The reason for the news is that Twitter has just blocked Meerkat from accessing the social media giant's social graph, which is the data that shows who follows who. This is an especially big deal for an app like Meerkat, as Twitter's user base has been essentially the foundation of their own group of users. Before this blockage by Twitter, a Meerkat user could follow all of their friends by using Twitter's social graph to see who else was using the new app.
But you may be asking yourself why you should care or how this will affect you. And the answers to those questions are you shouldn't and it won't...yet. So let's explore why Meerkat, if able to overcome this blow to their business model, may be something that you or your store could utilize in the future.
With a name straight out of a startup name generator, Meerkat is best described as a live-video streaming app, which is exactly how it sounds. Only available on iOS right now, Meerkat users simply sign on and either start streaming to their own followers or begin watching another user's ongoing video.
On the surface, that sounds like it might be kind of boring. A bunch of other apps let you take video and the real-lifeness of a live stream seems considerably less interesting than a choreographed Vine or Instagram video. But if you get creative, a live stream combined with the mobility of an app can become compelling rather quickly.
The most interesting part about Meerkat, outside of the Twitter situation, is how quickly the app has grown. Just launched on March 1st, they now have over 100,000 users after just a little over two weeks. There's a good chance that, with all this press, you know somebody who is using or has used Meerkat since it launched.
In fact, the company's rapid growth may have played a role in Twitter shutting down its access to their social graphs. As it turns out, Twitter just invested in a very Meerkat-like app called Periscope, and understandably wants that app to control the mobile live-streaming market. Twitter hasn't come out and explicitly said that this was a big reason for pulling the plug on Meerkat, but it's hard to believe that it had zero effect on the decision.
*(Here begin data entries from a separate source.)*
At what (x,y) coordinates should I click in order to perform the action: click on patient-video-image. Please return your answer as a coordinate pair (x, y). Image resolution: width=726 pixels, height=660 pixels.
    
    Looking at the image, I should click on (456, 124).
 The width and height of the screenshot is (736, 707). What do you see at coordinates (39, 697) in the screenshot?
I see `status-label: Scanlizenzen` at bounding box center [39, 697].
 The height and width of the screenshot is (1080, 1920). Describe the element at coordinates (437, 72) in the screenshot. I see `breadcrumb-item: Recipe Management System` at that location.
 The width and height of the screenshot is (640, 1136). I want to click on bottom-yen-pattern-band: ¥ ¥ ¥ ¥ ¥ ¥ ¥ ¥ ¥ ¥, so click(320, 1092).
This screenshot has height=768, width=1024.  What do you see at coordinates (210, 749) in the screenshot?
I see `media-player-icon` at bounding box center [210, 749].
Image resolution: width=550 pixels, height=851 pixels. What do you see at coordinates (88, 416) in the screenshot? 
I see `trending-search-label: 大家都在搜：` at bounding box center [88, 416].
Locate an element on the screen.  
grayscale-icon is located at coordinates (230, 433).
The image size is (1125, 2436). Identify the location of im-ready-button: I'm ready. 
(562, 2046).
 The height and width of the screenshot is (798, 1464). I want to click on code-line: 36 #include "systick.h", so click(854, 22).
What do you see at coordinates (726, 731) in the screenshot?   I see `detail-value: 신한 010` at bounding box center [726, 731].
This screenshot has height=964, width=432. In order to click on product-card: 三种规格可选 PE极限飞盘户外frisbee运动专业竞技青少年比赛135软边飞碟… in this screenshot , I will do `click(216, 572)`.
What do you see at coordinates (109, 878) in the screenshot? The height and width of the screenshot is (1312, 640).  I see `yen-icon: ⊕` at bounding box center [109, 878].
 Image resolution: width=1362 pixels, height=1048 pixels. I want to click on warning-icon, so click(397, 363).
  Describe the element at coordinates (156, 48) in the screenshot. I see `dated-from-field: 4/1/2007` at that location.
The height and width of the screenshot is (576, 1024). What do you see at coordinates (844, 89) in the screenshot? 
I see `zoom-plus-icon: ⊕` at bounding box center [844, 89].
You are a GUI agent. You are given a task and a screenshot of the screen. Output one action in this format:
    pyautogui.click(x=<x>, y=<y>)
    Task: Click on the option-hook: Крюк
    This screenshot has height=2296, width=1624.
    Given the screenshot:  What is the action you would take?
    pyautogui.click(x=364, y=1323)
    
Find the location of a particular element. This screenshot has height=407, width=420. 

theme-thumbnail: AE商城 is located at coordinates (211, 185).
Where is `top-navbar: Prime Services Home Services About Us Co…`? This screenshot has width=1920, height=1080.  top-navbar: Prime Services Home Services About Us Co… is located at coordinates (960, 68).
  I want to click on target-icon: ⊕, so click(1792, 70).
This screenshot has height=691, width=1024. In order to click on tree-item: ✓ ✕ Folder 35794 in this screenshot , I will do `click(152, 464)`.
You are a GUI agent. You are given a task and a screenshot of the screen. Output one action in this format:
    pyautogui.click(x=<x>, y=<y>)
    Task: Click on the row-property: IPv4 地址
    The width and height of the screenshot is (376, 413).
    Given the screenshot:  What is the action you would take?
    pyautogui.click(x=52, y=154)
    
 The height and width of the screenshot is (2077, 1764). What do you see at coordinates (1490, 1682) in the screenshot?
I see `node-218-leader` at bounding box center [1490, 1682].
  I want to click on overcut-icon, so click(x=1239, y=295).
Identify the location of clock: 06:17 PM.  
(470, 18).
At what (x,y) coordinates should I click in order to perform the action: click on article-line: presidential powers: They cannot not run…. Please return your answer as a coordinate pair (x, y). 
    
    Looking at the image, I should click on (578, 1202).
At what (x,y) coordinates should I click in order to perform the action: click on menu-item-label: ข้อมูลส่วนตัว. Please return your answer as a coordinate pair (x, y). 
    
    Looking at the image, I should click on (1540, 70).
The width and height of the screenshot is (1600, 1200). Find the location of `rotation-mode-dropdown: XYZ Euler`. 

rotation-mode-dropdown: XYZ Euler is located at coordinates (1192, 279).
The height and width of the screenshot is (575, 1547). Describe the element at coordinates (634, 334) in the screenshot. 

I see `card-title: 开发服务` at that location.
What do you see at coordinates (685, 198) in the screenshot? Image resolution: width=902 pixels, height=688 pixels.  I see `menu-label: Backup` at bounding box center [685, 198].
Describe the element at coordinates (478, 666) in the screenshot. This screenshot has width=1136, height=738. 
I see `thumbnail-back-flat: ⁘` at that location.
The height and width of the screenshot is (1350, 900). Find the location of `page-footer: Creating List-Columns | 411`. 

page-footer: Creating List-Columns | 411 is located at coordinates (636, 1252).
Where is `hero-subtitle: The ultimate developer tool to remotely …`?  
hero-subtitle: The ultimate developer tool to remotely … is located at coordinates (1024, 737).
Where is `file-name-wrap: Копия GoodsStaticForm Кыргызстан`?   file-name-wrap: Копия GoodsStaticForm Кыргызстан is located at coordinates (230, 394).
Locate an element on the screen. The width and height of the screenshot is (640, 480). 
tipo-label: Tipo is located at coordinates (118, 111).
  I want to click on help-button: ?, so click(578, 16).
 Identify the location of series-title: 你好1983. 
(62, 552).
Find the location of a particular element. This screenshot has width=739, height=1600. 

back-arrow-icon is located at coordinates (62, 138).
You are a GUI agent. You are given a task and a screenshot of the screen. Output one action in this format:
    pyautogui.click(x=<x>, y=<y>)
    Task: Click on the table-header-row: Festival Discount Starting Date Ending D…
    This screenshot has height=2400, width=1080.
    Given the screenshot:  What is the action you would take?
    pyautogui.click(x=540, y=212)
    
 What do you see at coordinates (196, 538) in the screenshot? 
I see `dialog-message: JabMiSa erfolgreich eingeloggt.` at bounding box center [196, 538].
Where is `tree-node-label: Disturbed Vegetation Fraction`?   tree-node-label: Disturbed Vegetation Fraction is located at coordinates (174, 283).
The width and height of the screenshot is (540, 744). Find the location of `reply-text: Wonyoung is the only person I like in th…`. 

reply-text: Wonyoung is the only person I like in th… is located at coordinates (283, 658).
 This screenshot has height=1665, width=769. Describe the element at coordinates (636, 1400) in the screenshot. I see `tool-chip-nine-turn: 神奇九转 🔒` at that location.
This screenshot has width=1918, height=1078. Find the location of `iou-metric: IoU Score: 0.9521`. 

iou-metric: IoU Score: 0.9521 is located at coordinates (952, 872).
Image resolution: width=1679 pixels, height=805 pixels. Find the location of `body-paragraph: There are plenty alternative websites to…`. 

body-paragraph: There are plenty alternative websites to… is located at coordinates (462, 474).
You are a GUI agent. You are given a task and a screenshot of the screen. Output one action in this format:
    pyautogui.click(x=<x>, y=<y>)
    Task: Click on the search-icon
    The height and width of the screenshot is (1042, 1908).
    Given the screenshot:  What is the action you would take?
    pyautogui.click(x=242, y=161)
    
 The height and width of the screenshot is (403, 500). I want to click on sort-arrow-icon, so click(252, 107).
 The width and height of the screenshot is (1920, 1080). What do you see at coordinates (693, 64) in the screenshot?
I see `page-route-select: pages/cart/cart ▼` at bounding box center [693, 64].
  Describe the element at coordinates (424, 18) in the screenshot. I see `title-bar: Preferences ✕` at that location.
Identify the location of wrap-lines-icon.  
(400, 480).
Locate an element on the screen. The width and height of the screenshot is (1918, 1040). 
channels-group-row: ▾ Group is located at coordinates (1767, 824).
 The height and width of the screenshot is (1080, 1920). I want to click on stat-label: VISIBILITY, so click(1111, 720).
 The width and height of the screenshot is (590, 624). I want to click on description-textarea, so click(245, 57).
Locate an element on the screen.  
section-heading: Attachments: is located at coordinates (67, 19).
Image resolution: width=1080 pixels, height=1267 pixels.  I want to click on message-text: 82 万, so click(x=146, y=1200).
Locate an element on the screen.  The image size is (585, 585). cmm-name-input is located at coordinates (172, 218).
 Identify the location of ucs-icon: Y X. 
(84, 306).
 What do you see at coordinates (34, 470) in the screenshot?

Twitter's motivations aside, Meerkat may have already built up enough of a user base that they'll be able to keep growing under their current circumstances. Someday, this may be an app that you could use to its advantage as well, perhaps by giving virtual tours of your store or promoting a campus event. While it may be a while before you'll feel the need to put in that much effort on what is currently a small startup app, Meerkat or something like it looks like it could be the next big thing in social media.